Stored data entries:
Content starts
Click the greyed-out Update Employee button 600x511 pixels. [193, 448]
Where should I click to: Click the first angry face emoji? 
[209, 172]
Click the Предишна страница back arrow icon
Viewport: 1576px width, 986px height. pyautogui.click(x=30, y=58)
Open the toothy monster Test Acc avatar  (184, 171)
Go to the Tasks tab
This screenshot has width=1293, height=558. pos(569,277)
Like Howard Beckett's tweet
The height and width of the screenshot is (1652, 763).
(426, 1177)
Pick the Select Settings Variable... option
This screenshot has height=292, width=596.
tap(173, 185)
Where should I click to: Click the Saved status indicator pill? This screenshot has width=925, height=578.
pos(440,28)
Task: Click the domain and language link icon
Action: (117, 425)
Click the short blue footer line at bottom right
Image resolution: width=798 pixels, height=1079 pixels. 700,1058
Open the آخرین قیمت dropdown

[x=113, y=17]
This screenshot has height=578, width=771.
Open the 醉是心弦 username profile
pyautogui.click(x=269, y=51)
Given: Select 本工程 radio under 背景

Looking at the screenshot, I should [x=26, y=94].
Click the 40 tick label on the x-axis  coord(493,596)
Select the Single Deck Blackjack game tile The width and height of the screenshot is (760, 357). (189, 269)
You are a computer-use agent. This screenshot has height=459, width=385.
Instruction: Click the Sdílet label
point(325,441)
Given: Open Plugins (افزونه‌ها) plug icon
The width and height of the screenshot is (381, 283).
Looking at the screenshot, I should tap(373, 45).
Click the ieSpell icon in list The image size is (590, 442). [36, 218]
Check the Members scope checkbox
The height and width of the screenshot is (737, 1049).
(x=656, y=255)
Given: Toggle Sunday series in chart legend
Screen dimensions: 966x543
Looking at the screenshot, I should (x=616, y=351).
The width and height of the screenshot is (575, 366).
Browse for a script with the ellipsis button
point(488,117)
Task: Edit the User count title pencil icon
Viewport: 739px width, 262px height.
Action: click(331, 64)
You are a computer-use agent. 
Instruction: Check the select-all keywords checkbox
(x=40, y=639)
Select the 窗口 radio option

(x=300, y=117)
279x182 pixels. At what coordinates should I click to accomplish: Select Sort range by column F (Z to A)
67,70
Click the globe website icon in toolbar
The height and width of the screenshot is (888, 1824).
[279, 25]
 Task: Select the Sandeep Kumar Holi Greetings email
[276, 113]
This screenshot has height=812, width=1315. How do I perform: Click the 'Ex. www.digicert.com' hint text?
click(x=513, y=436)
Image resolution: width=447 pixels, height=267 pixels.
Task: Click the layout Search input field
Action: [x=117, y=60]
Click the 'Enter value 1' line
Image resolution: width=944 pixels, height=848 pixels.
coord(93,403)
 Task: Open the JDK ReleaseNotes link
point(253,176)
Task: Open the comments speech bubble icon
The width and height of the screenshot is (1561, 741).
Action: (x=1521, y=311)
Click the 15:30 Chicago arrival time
Content ends
What the task requires -
Go through the records and set every one down exactly.

Your response -
Click the greyed-out Update Employee button 600x511 pixels. [193, 448]
Where should I click to: Click the first angry face emoji? 
[209, 172]
Click the Предишна страница back arrow icon
Viewport: 1576px width, 986px height. pyautogui.click(x=30, y=58)
Open the toothy monster Test Acc avatar  (184, 171)
Go to the Tasks tab
This screenshot has width=1293, height=558. pos(569,277)
Like Howard Beckett's tweet
The height and width of the screenshot is (1652, 763).
(426, 1177)
Pick the Select Settings Variable... option
This screenshot has height=292, width=596.
tap(173, 185)
Where should I click to: Click the Saved status indicator pill? This screenshot has width=925, height=578.
pos(440,28)
Task: Click the domain and language link icon
Action: (117, 425)
Click the short blue footer line at bottom right
Image resolution: width=798 pixels, height=1079 pixels. 700,1058
Open the آخرین قیمت dropdown

[x=113, y=17]
This screenshot has height=578, width=771.
Open the 醉是心弦 username profile
pyautogui.click(x=269, y=51)
Given: Select 本工程 radio under 背景

Looking at the screenshot, I should [x=26, y=94].
Click the 40 tick label on the x-axis  coord(493,596)
Select the Single Deck Blackjack game tile The width and height of the screenshot is (760, 357). (189, 269)
You are a computer-use agent. This screenshot has height=459, width=385.
Instruction: Click the Sdílet label
point(325,441)
Given: Open Plugins (افزونه‌ها) plug icon
The width and height of the screenshot is (381, 283).
Looking at the screenshot, I should tap(373, 45).
Click the ieSpell icon in list The image size is (590, 442). [36, 218]
Check the Members scope checkbox
The height and width of the screenshot is (737, 1049).
(x=656, y=255)
Given: Toggle Sunday series in chart legend
Screen dimensions: 966x543
Looking at the screenshot, I should (x=616, y=351).
The width and height of the screenshot is (575, 366).
Browse for a script with the ellipsis button
point(488,117)
Task: Edit the User count title pencil icon
Viewport: 739px width, 262px height.
Action: click(331, 64)
You are a computer-use agent. 
Instruction: Check the select-all keywords checkbox
(x=40, y=639)
Select the 窗口 radio option

(x=300, y=117)
279x182 pixels. At what coordinates should I click to accomplish: Select Sort range by column F (Z to A)
67,70
Click the globe website icon in toolbar
The height and width of the screenshot is (888, 1824).
[279, 25]
 Task: Select the Sandeep Kumar Holi Greetings email
[276, 113]
This screenshot has height=812, width=1315. How do I perform: Click the 'Ex. www.digicert.com' hint text?
click(x=513, y=436)
Image resolution: width=447 pixels, height=267 pixels.
Task: Click the layout Search input field
Action: [x=117, y=60]
Click the 'Enter value 1' line
Image resolution: width=944 pixels, height=848 pixels.
coord(93,403)
 Task: Open the JDK ReleaseNotes link
point(253,176)
Task: Open the comments speech bubble icon
The width and height of the screenshot is (1561, 741).
Action: (x=1521, y=311)
Click the 15:30 Chicago arrival time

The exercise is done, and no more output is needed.